FELIPE II Y LA OPULENCIA:
Parece que fue común a varios de los monarcas hispanos el interés, en algún caso obsesivo, por los relojes. Felipe II no fue una excepción. Muchos fueron los encargos que realizó, tanto para sí mismo como para agasajar a los representantes de otros reinos y conseguir propósitos o, al menos, reforzar las relaciones diplomáticas.

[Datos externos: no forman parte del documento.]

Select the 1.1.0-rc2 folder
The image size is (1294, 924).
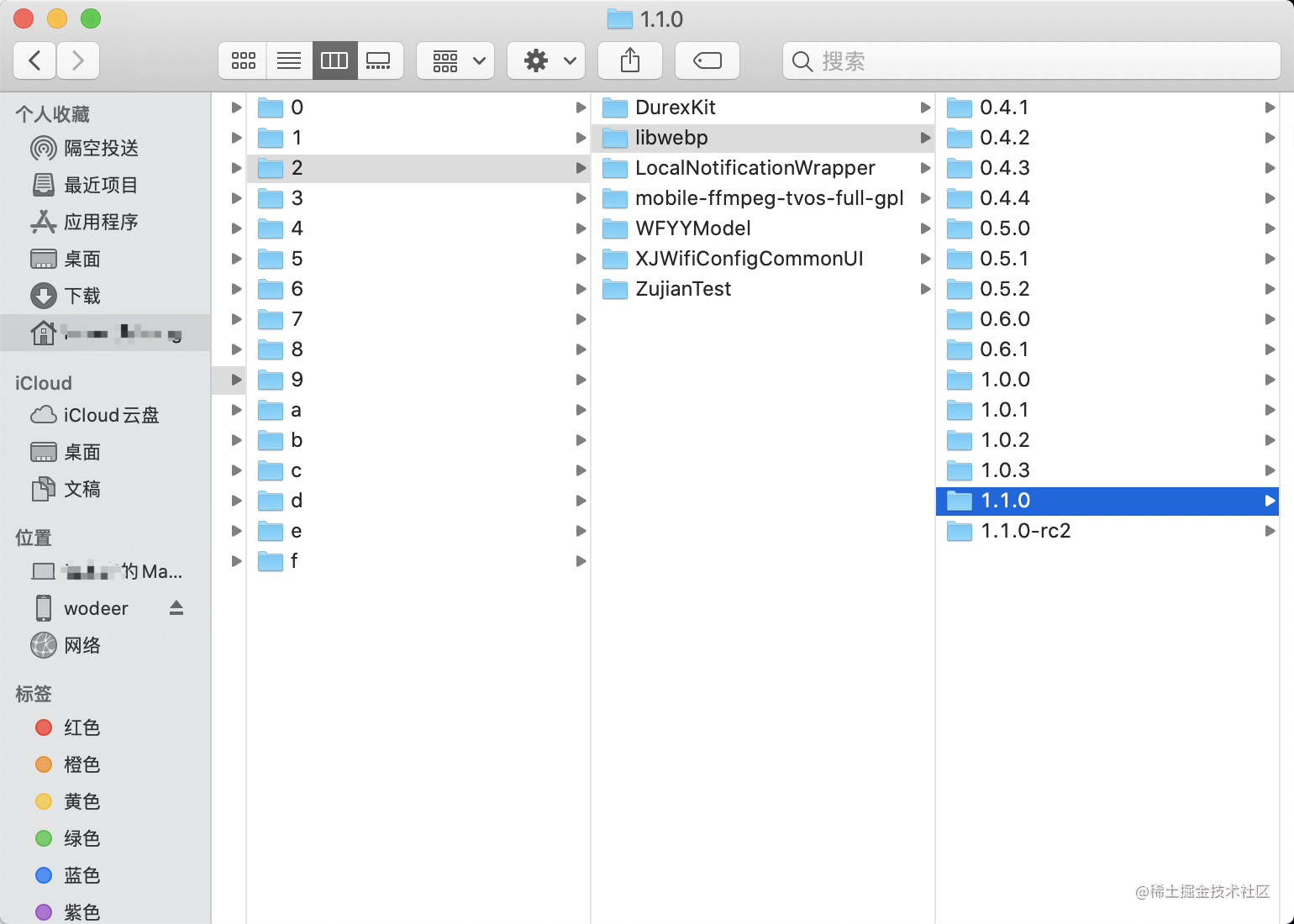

Antonio de Cartagena era el receptor de rentas del Consejo de Indias. Más o menos, el tesorero que recibía y guardaba los dineros procedentes de diversas partidas relacionadas siempre con las posesiones ultramarinas del reino. El 20 de mayo de 1580 el rey le ordenaba pagar al relojero flamenco maestre Anz Evalo (Hans Evalo) la importante cifra de 199.700 maravedíes. El propio monarca adquiría el compromiso de devolver el dinero a la mayor brevedad, para poner dicha cantidad en la parte de donde la sacareis...Se trataba del total al que ascendía la adquisición de ciertos relojes, verdaderas maravillas a las que poca gente ajena a la corte podía tener acceso. He aquí una muestra:
250 ducados (93.750 maravedíes) por un reloj de portal con cuartos y horas, llano, con dos manos (una para los cuartos y otra para las horas). La cifra de las horas y minutos nielada en plata, con su caja forrada en terciopelo carmesí. El reloj era dorado por dentro y por fuera y las columnas de acero, blancas, con tres llaves.....Y contaba con despertador.

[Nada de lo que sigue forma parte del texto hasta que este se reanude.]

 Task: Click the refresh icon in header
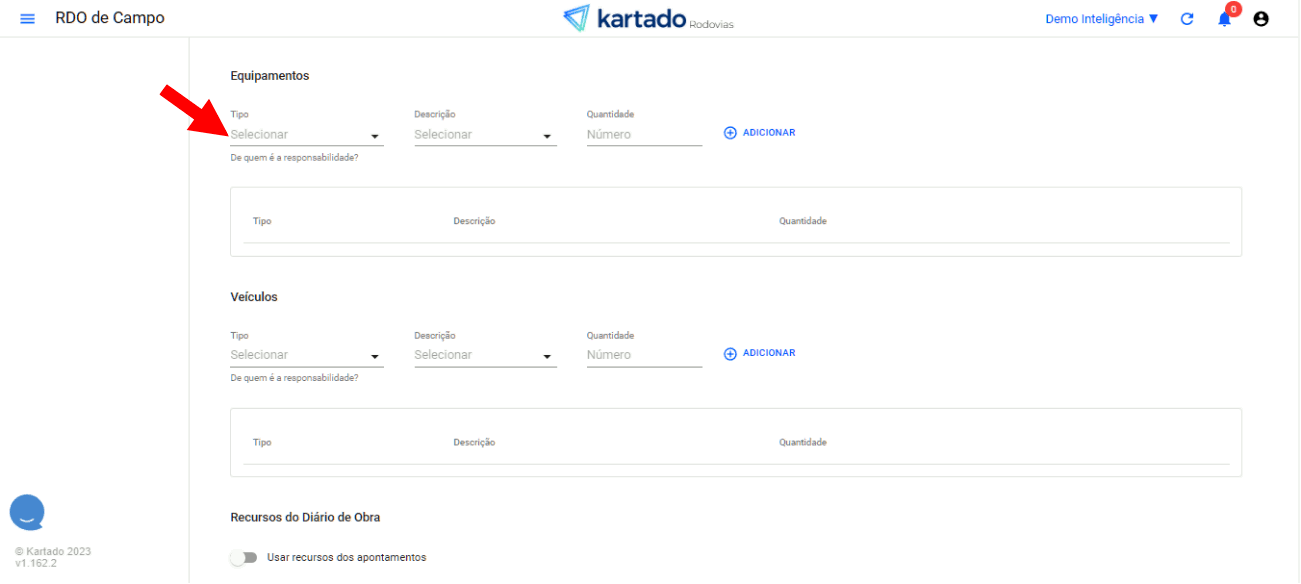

Otros 150 ducados (56.250 mar.) por otro reloj de portal, dorado y cincelado, con sus demostraciones matemáticas como el creciente y menguante del día y de la noche, de elevación de 11 horas hasta 20....Era un reloj con las fases lunares y una especie de astrolabio para conocer en qué signo anda el sol....Tiene por remate un águila con la corona imperial; y su caja con su vidriera y dos llaves. Más tiene este reloj el círculo zodiaco por el cuál va demostrando en qué grado se levanta el sol y se pone debajo del horizonte; más tiene dos campanas (para los cuartos y las horas) y su despertador.
Otros 800 reales (27.200 mar.) por dos relojes de pesas, el uno mayor que el otro; el mayor con cuatro horas; con dos campanas (para cuartos y horas) y dos manos (para minutos y horas). Ambos relojes con las cajas doradas y el de menor tamaño una sola campana.
Los 60 ducados (22.500 marav.) restantes correspondían al valor de un reloj pequeño para traer al cuello, con cuartos y horas, dos campanas, dos manos y despertador.
No serían éstos los únicos encargos del rey al flamenco, cuyo buen hacer le valió poco después el cargo de relojero de S.M. asentándose definitivamente en Madrid. Fue autor de verdaderas obras de arte en materia de relojería.